## INFORMATION GIVEN
=== Section Start ===

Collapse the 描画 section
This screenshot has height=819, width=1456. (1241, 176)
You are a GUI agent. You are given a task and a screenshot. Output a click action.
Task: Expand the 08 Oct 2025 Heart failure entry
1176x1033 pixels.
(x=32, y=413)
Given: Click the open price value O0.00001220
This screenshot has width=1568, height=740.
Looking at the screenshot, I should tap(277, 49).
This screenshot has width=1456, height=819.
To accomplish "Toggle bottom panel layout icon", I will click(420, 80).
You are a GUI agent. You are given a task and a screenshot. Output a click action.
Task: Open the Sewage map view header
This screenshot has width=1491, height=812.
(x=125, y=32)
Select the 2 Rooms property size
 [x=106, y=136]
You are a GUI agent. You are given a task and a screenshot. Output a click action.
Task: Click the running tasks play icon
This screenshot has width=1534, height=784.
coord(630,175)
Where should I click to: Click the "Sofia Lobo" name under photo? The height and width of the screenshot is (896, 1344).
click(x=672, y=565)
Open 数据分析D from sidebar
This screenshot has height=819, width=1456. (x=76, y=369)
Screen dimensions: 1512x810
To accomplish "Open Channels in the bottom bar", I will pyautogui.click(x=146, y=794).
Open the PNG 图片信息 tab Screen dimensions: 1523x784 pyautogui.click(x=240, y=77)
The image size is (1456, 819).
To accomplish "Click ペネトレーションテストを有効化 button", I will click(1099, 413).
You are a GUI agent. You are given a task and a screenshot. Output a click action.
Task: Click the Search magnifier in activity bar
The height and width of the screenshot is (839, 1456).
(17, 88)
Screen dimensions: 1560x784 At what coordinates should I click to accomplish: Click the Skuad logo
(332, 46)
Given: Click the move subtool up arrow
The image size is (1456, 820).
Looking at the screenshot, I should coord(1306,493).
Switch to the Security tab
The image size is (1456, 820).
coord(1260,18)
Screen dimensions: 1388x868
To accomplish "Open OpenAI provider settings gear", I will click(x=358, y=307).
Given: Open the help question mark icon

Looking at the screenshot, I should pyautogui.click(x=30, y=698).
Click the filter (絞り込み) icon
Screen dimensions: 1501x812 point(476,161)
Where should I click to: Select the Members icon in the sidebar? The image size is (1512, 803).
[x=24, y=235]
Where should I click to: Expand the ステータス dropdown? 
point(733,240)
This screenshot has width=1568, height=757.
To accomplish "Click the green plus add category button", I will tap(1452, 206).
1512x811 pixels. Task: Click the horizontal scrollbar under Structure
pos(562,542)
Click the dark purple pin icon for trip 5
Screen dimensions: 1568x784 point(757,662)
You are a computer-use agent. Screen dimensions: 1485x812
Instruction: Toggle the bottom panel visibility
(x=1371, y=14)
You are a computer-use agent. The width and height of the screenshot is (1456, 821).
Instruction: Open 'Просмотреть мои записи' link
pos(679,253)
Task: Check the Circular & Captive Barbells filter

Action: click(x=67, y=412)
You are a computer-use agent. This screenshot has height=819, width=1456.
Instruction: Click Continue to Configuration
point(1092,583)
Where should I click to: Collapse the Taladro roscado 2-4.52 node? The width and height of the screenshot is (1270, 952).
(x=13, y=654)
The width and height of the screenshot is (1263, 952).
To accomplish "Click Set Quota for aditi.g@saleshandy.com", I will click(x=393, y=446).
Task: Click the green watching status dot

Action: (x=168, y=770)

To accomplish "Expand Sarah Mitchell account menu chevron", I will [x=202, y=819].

=== Section End ===

## HOW TO COMPLETE THIS TASK
Every line from the one containing "The width and height of the screenshot is (1263, 952)." through the last line of the entries must be written out verbatim, and no other line.

## ANSWER TO THIS EXERCISE
The width and height of the screenshot is (1263, 952).
To accomplish "Click Set Quota for aditi.g@saleshandy.com", I will click(x=393, y=446).
Task: Click the green watching status dot

Action: (x=168, y=770)

To accomplish "Expand Sarah Mitchell account menu chevron", I will [x=202, y=819].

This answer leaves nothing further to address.